Neutrino-nucleus scattering cross sections are critical theoretical inputs for long-baseline neutrino oscillation experiments. However, robust modeling of these cross sections remains challenging. For a simple but physically motivated toy model of the DUNE experiment, we demonstrate that an accurate neural-network model of the cross section -- leveraging only Standard-Model symmetries -- can be learned from near-detector data. We perform a neutrino oscillation analysis with simulated far-detector events, finding that oscillation analysis results enabled by our data-driven cross-section model approach the theoretical limit achievable with perfect prior knowledge of the cross section. We further quantify the effects of flux shape and detector resolution uncertainties as well as systematics from cross-section mismodeling.
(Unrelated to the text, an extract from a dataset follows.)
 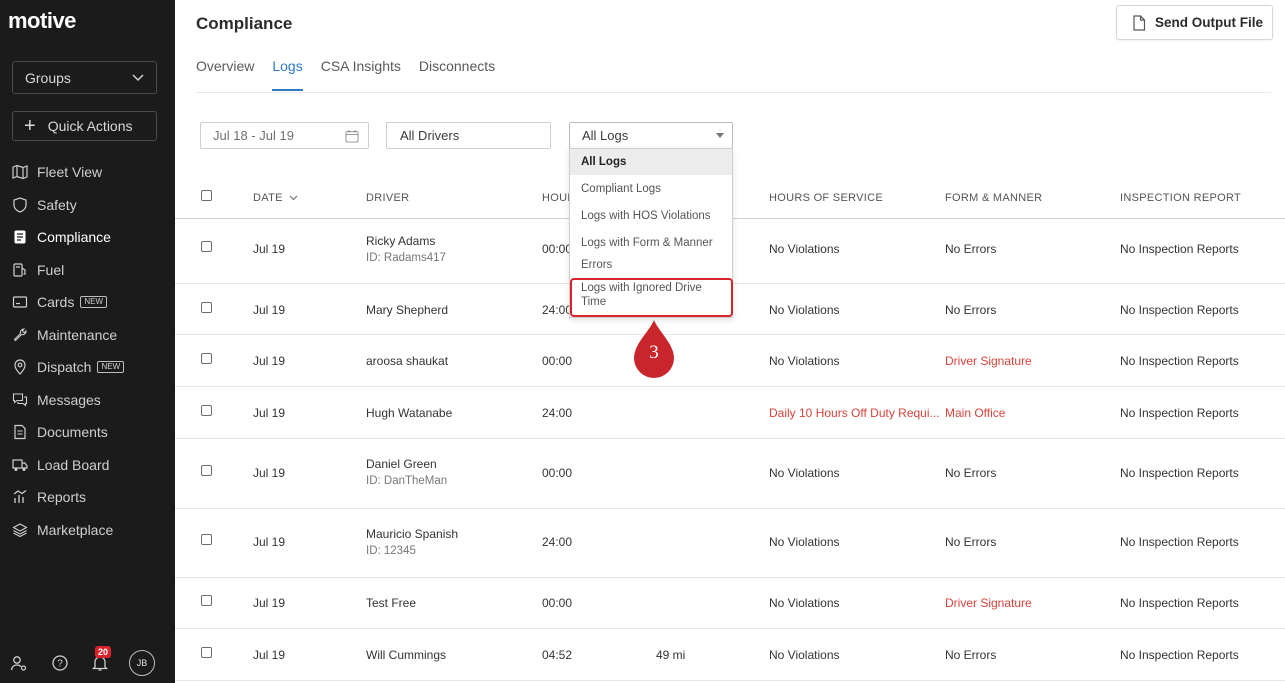 I want to click on tab-disconnects: Disconnects, so click(x=457, y=74).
This proof-of-principle study highlights the potential of future neutrino near-detector datasets and data-driven cross-section models.

翻译：中微子-原子核散射截面是长基线中微子振荡实验的关键理论输入，但其可靠建模仍具挑战性。针对DUNE实验的一个简化但物理动机明确的玩具模型，我们证明仅利用标准模型对称性，即可从近探测器数据中学习出精确的神经网络截面模型。通过对模拟远探测器事件进行中微子振荡分析，发现基于数据驱动截面模型的振荡分析结果趋近于完美先验截面知识可达到的理论极限。我们进一步量化了通量谱形与探测器分辨率的不确定性，以及截面建模误差导致的系统效应。这项原理验证研究凸显了未来中微子近探测器数据集与数据驱动截面模型的潜力。